Israel escalates tension before elections


The Israeli government has published legal tenders for its new settlement project that will add 430 new settlements in the occupied West Bank, Terrestrial Jerusalem, an Israeli non-governmental organization reported on Friday. The report said that Israel's new settlement project, the first since October 2014, will add 430 new homes in the already occupied areas, with 112 intended to be built in Adam; 156 in Elkana, 78 in Alfei Menashe and 84 in Kiryat Arba. The new settlement project, announced a month and a half before the March 17 elections by the Housing and Construction Ministry, is expected to intensify tensions between Israel and the Palestinians in the occupied territories, a pre-election strategy used to appeal to the right-wing electorate by the ruling Likud party. Such a move also makes two-state-solution which is favored by the opposition to the far-right wing, increasingly unlikely, adding extra strength to the Likud party.

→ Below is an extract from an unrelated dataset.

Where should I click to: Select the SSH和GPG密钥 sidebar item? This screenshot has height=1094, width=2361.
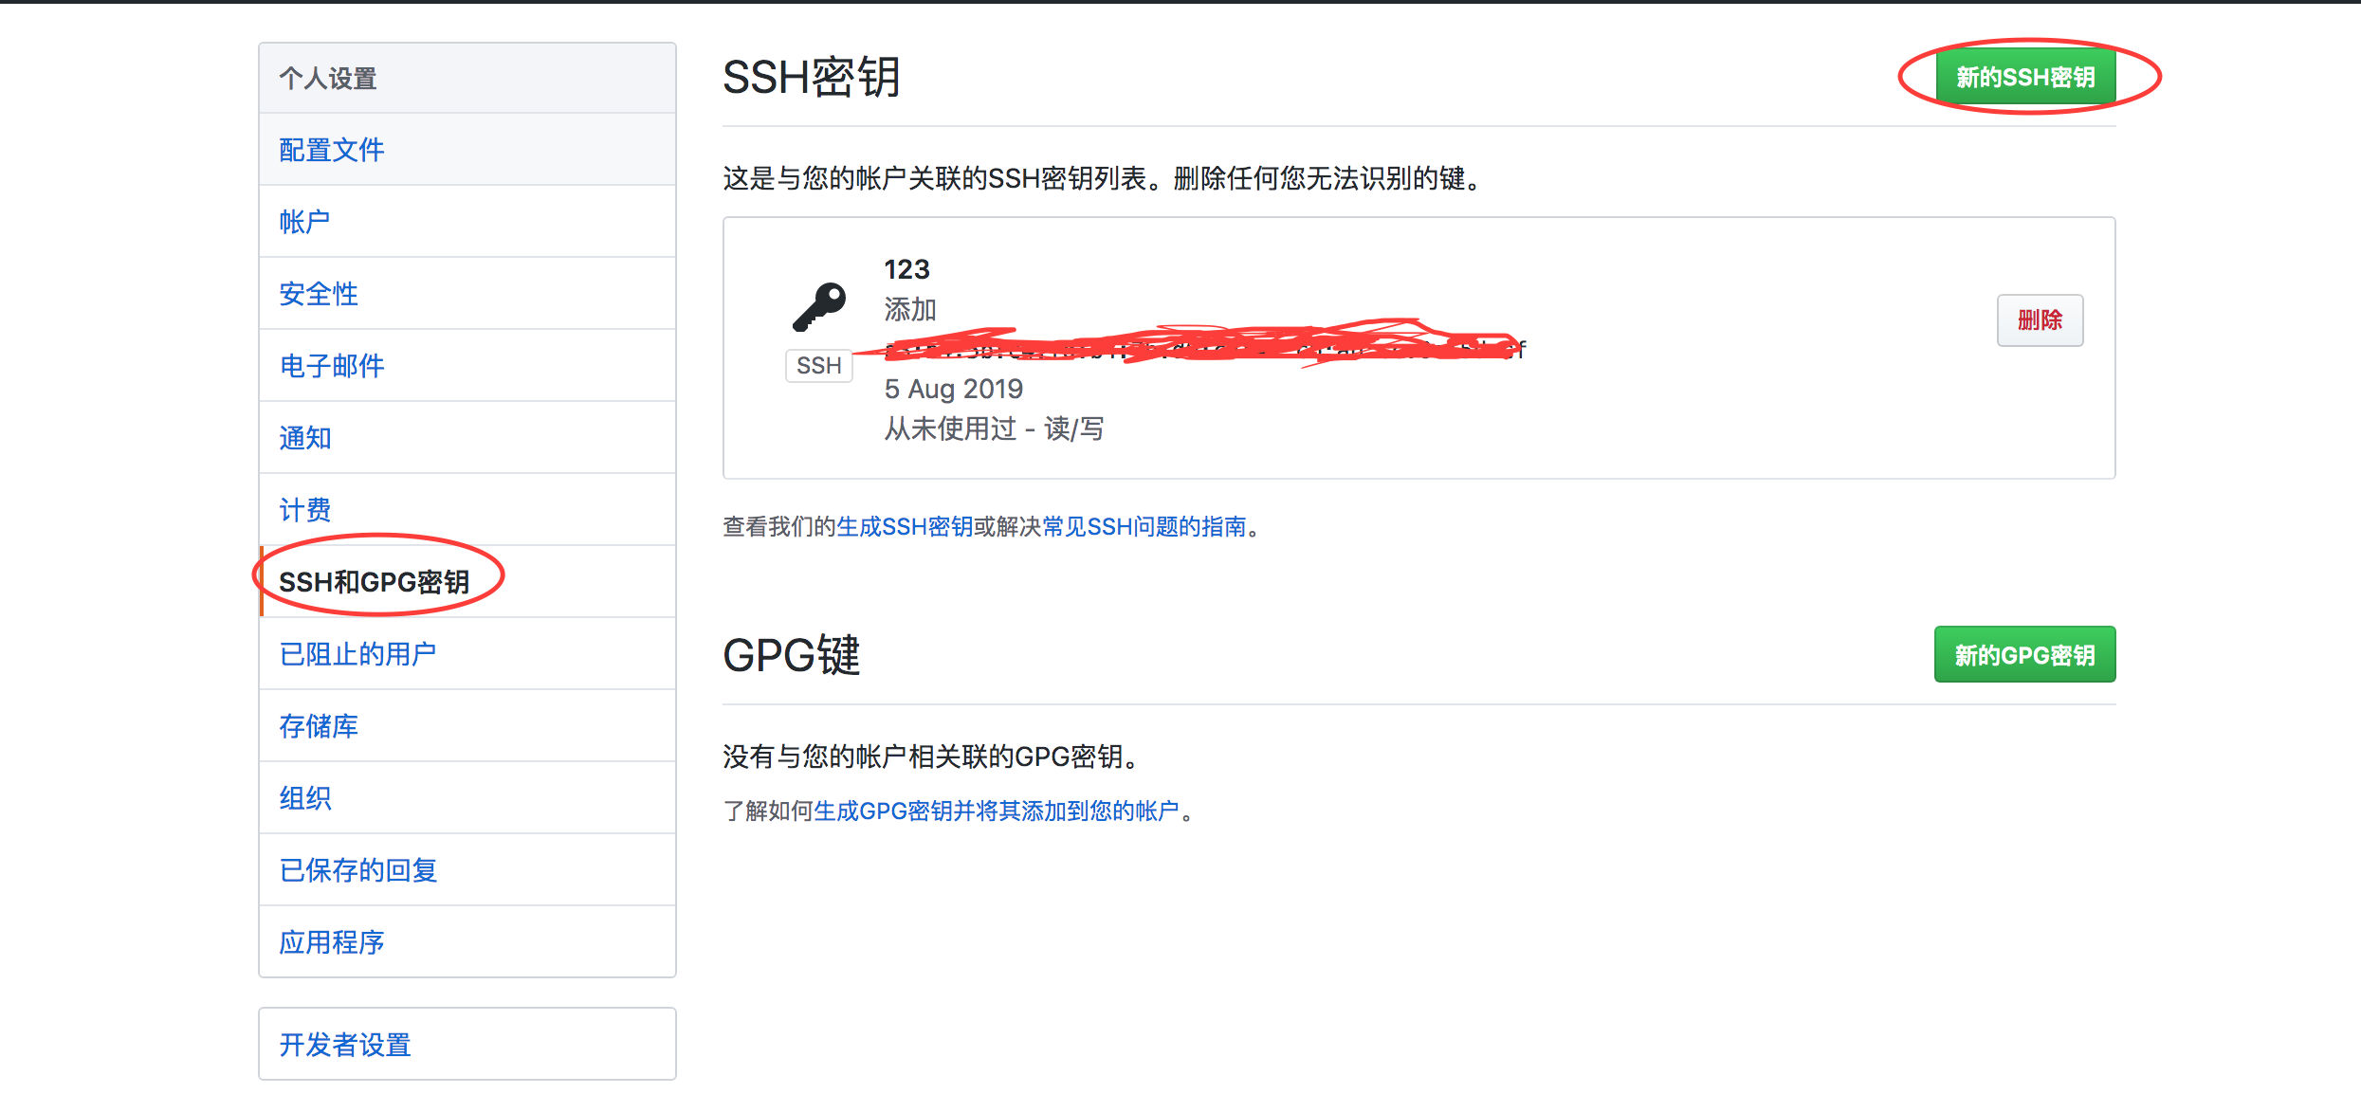[374, 582]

The March 7 elections were called following Israeli Prime Minister Benjamin Netanyahu's decision to dissolve the governing coalition. Recent polls indicate low support for Netanyahu's re-election, and this has been suggested as a possible reason for Israel's current tensions with Hezbollah on the Lebanon border and the new settlement project.

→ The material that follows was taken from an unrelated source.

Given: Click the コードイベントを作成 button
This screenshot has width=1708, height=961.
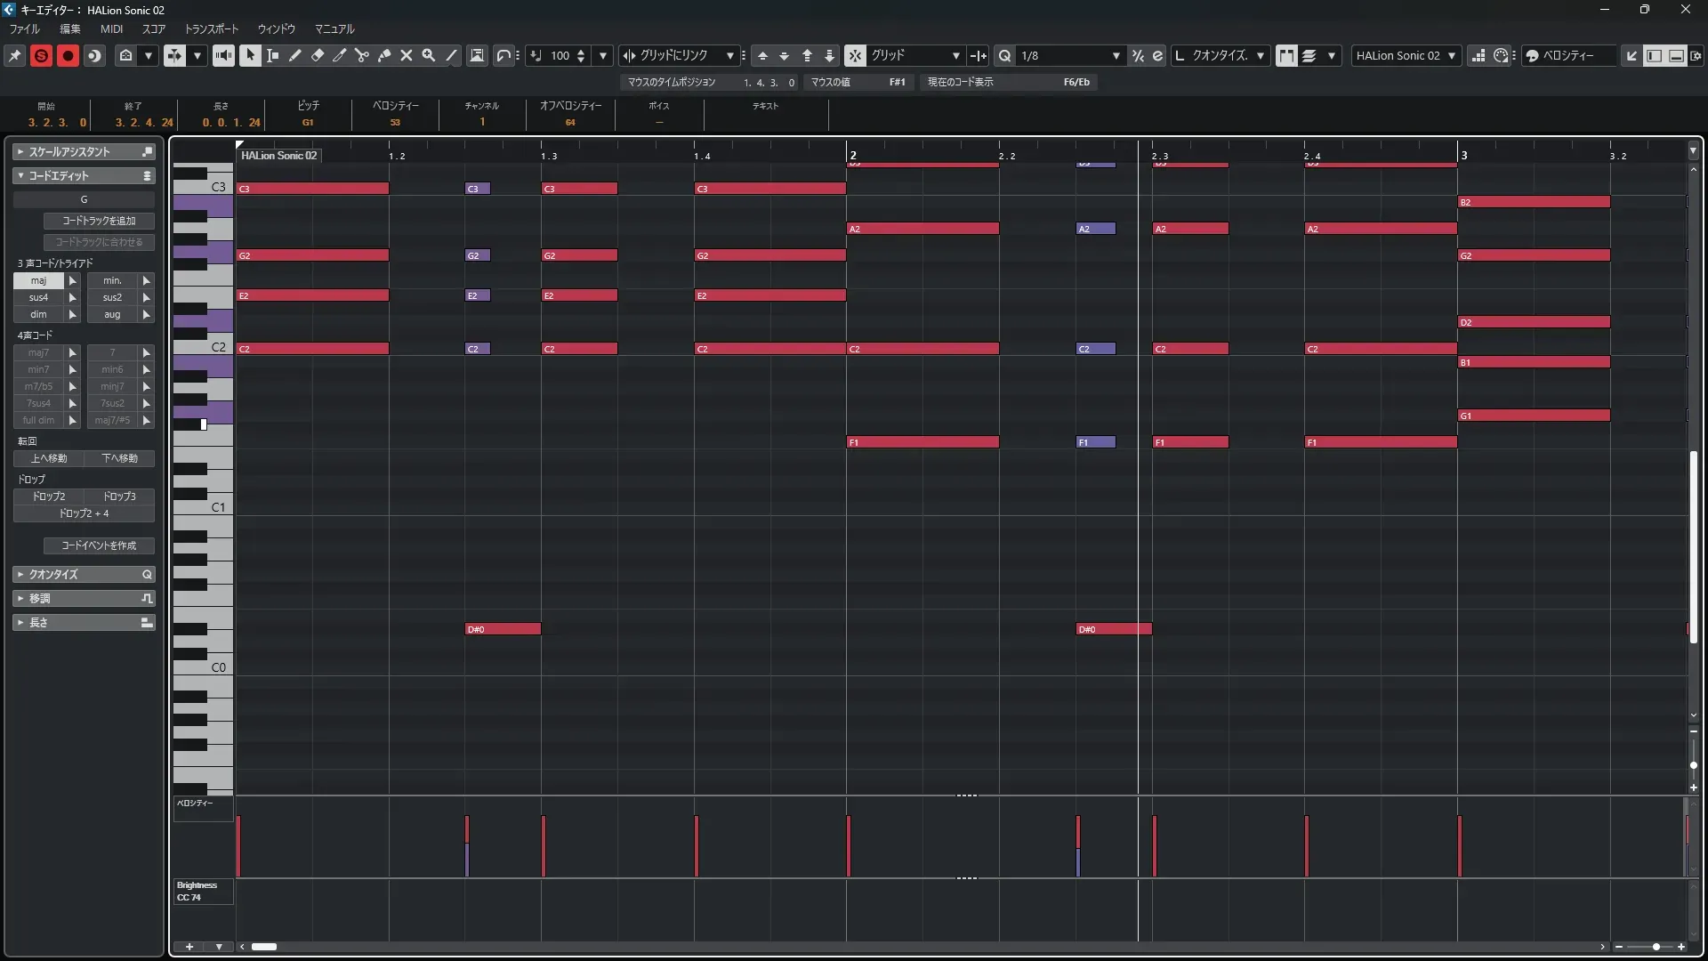Looking at the screenshot, I should 99,545.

The U.S. administration has also signaled 'distance' in their current relationship with Israel, with both U.S. President Obama and U.S. Secretary of State John Kerry refusing to meet Netanyahu prior to March 7 elections during his visit to Washington to attend the talks on Iran. "I am declining to meet with him simply because our general policy is, we don't meet with any world leader two weeks before their election," Obama said in a recent CNN interview. Netanyahu has courted controversy of late after his attendance at an anti-terrorism rally, which was held in Paris after the massacre at Charlie Hebdo magazine and the hostage crisis in a Jewish store that left 16 dead drew outrage from around the world. Israel-based daily Haaretz newspaper claimed that the French President Francois Hollande asked the Israeli Prime Minister not to attend the anti-terrorism rally.

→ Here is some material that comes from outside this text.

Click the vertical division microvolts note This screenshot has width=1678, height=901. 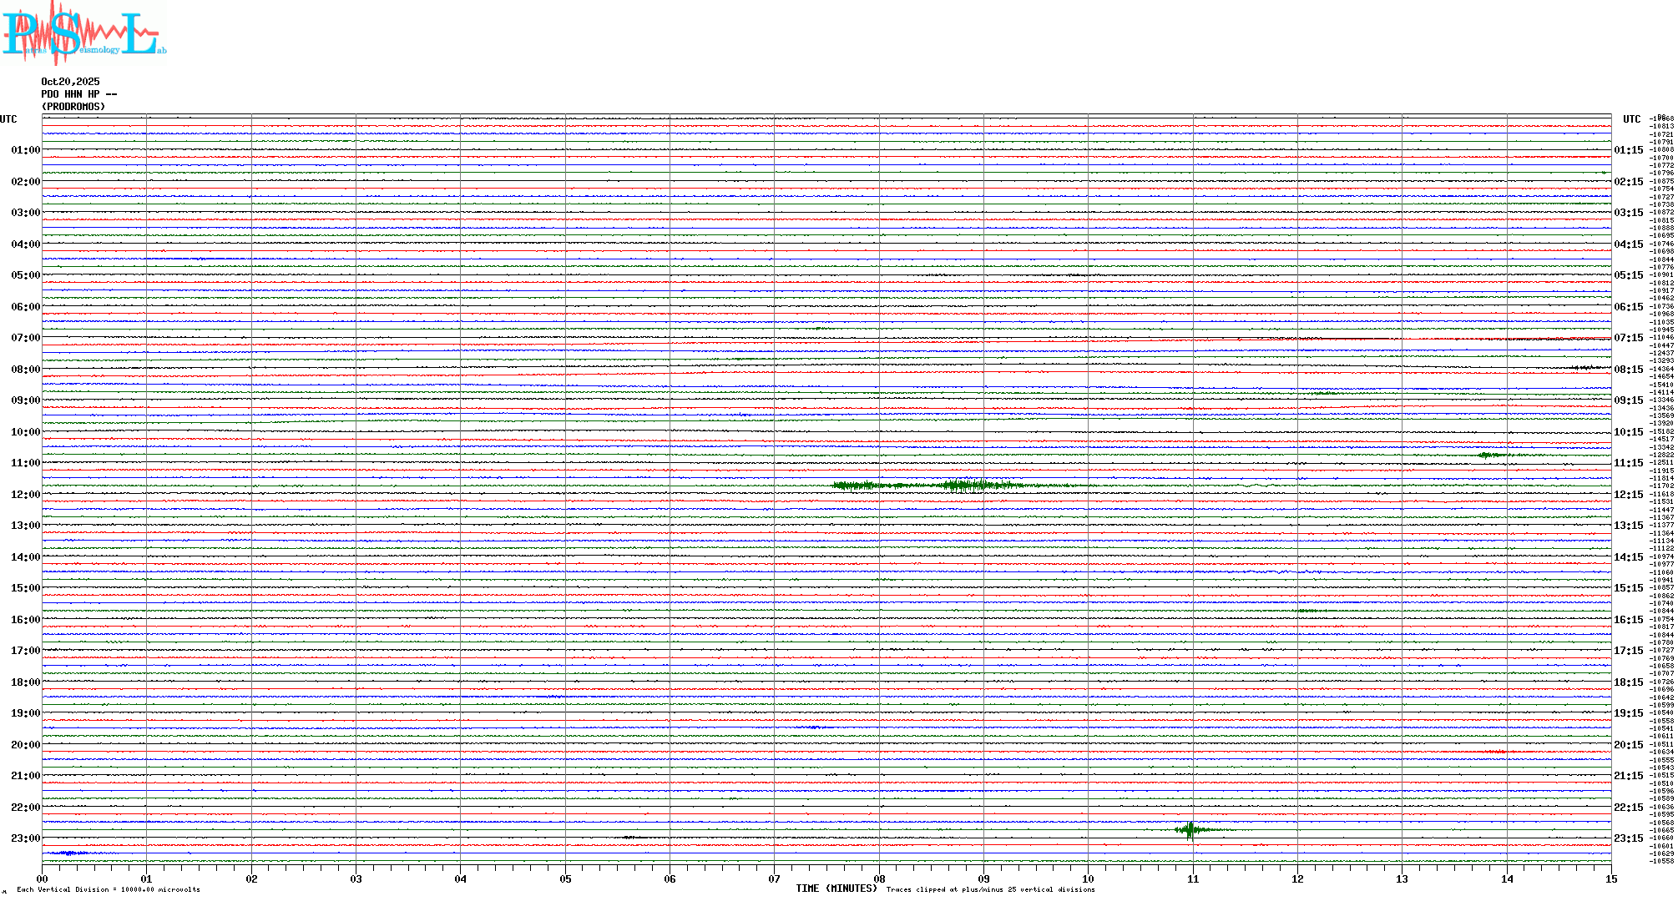109,889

Tensions have also risen between Hezbollah and Israel, following Israel's killing of a number of senior Hezbollah officials and Mohammad Allahbadi, a commander in Iran's Revolutionary Guards, in Syria's Golan Heights January 18. Hezbollah vowed to respond harshly and take their revenge. Iran also condemned and threatened Israel that accused Iran of provoking Hezbollah. A missile fired by the Lebanese Hezbollah group struck an Israeli military convoy on Wednesday. Israel, which reported unspecified casualties on the Israeli side, responded by firing at least 50 artillery shells into Lebanon in a significant escalation along the volatile border. The United Nations said a U.N. peacekeeper was killed in southern Lebanon, in an incident likely related to the border flare-up.

Netanyahu's rhetoric has also sharpened towards building new settlements after Palestine's bid to join the International Criminal Court, with the hopes that Israel would face punishments for its alleged war crimes, and the building of settlements, which are considered illegal according to international law. Despite condemnation by the EU states, the United Nations, and international community, Israel has continued to build the illegal settlements in the occupied territories.

Since gaining control of the West Bank in the 1967 Six-Day War, Israel has been building settlements for its citizens as it continues to occupy new territories. The approaching elections seem to affect Israel foreign policy as the tiny country and only non-Muslim country in the region has become more offensive.